No, the earliest evidence makes her native Greek.

1. She first appears in a poem composed in the Aegean world ca. 700 BCE, the Hesiodic Theogony, at lines 274-281 (following Glenn Most's translation):

... and the Gorgons who dwell beyond glorious Ocean
at the edge towards the night, where the clear-voiced Hesperides are:
Sthenno and Euryale, and Medusa who suffered woes.
She was mortal, but the others are immortal and ageless,
the two of them: with her alone the dark-haired one [Poseidon] lay down
in a soft meadow among spring flowers.
When Perseus cut her head off from her neck,
great Chrysaor and the horse Pegasus sptrang forth ...

This poem is earlier than Greek settlement in northern Africa, so we can't imagine influence from African colonies at that date.

2. Her name, the names of the other Gorgons, the names of their parents Phorkys and Keto, and the word 'Gorgon' itself, are all Greek. Medousa is identical to a feminine participle of the verb med-: as written the meaning is 'ruling, protecting, providing for, contriving'. Gorgōn appears to be a back-formation from an older form *gorgōps, gorgōpos meaning 'rapid face, rapid looking'.

3. There is good reason to see strong influence from Mesopotamia and the Levant, however. Medusa herself isn't named in any earlier text, but the Gorgons do appear in Mycenaean (Bronze Age) depictions. Greek Gorgon iconography regularly show traits shared with the Mesopotamian Lamaštu, who is regularly portrayed holding snakes. Some later sources set the fight between Medusa and Perseus in Jaffa, in what is now Israel.

All that said, the basis for the idea of Berber origins -- I don't know what your source for this claims, so I can't address their claims directly -- is most probably an alternate version reported in Herodotus and some much later Roman-era sources that put the fight between Medusa and Perseus in Libya instead of in the Atlantic Ocean (Herodotus 2.91); Herodotus also reports on what he claims is a shrine to Perseus in Chemmis (a.k.a.

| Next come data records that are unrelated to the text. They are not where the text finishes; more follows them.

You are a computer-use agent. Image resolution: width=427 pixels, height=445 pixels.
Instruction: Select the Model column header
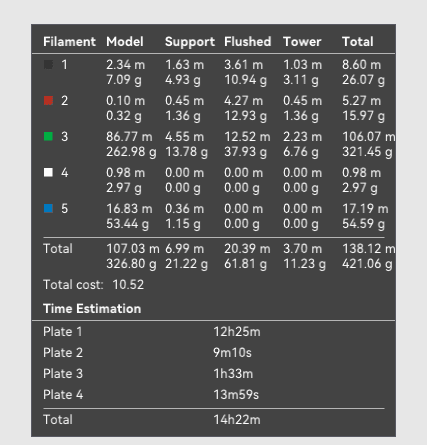(x=125, y=42)
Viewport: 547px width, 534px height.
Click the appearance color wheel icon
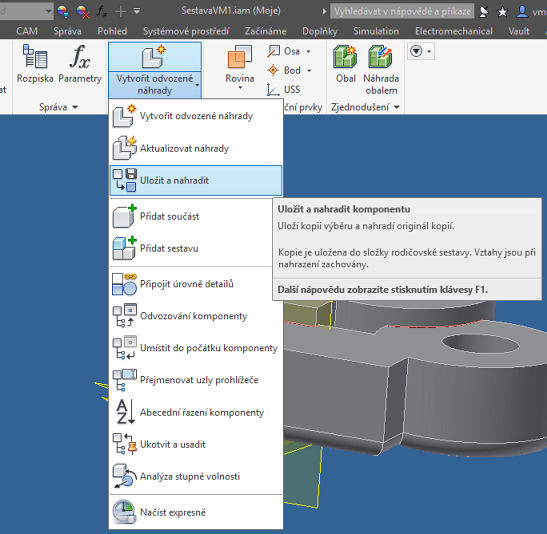click(x=63, y=12)
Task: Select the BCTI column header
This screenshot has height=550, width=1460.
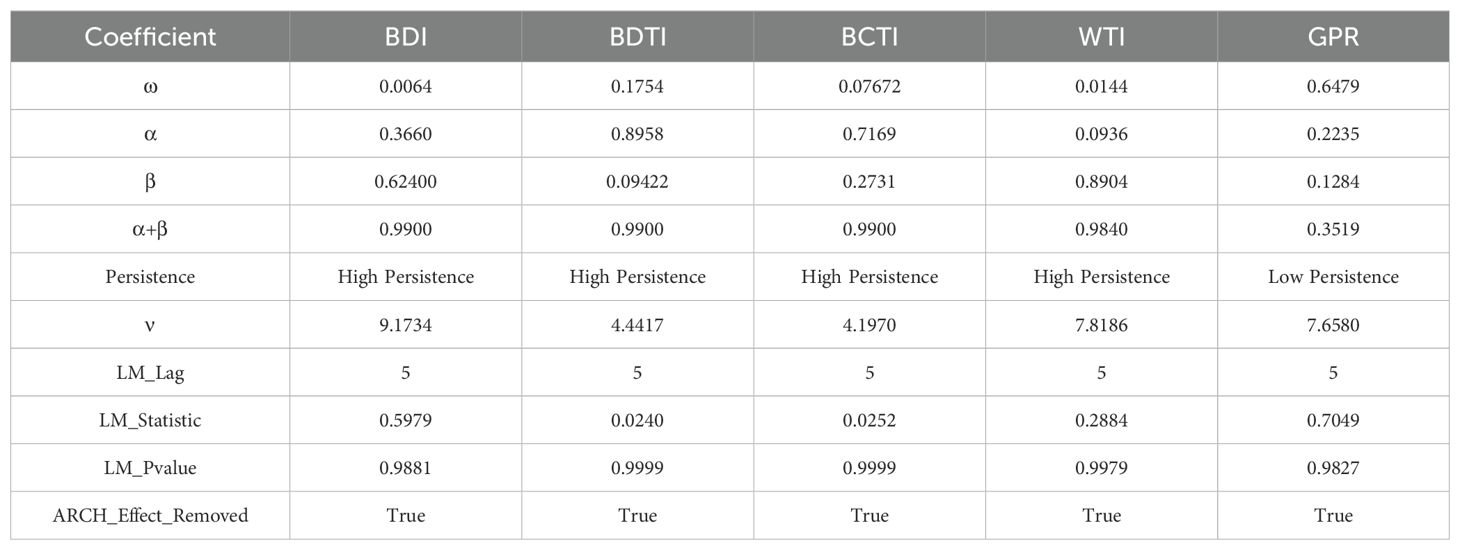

Panopolis or Akhmim), in central Egypt. I'll let Lloyd's 1975 commentary on Herodotus book 2 speak on this (pp. 367-368):

Perseus had close affinities with Egypt through his connections with the Danaid Cycle ... These were doubtless quite secondary but were probably responsible for such developments as the Περσεύος καλεομένη σκοπιή ..., the association of the Gorgon with Libya (Schol. Pi., P X, 47; A.R., IV, 1513ff. with Schol. ad loc.; Ov., Met IV, 617ff.; Serv. ad Verg., Aen VI, 289) and that of Andromeda with Ethiopia (Apollod., II,4,3; Str., I,2,35 (C42); Schol. Pi., l.c.). From what follows it is clear that H[erodotus], or his predecessor(s), had identified P[erseus] with an Eg[yptian] deity. All available evidence indicates that it was Horus ... or Min-Hor ...

Now, the wealth of later sources that Lloyd cites certainly points to widespread acceptance of Herodotus' identification of the cult at Chemmis with that of Perseus. But two important points: (1) the earliest evidence points very clearly to Greek origins; (2) The route by which Medusa is tied to Libya is via a local Egyptian cult, not anything in Libya itself, so even if later reception of Medusa was flavoured with Libyan material, it wasn't genuinely Libyan but actually Egyptian.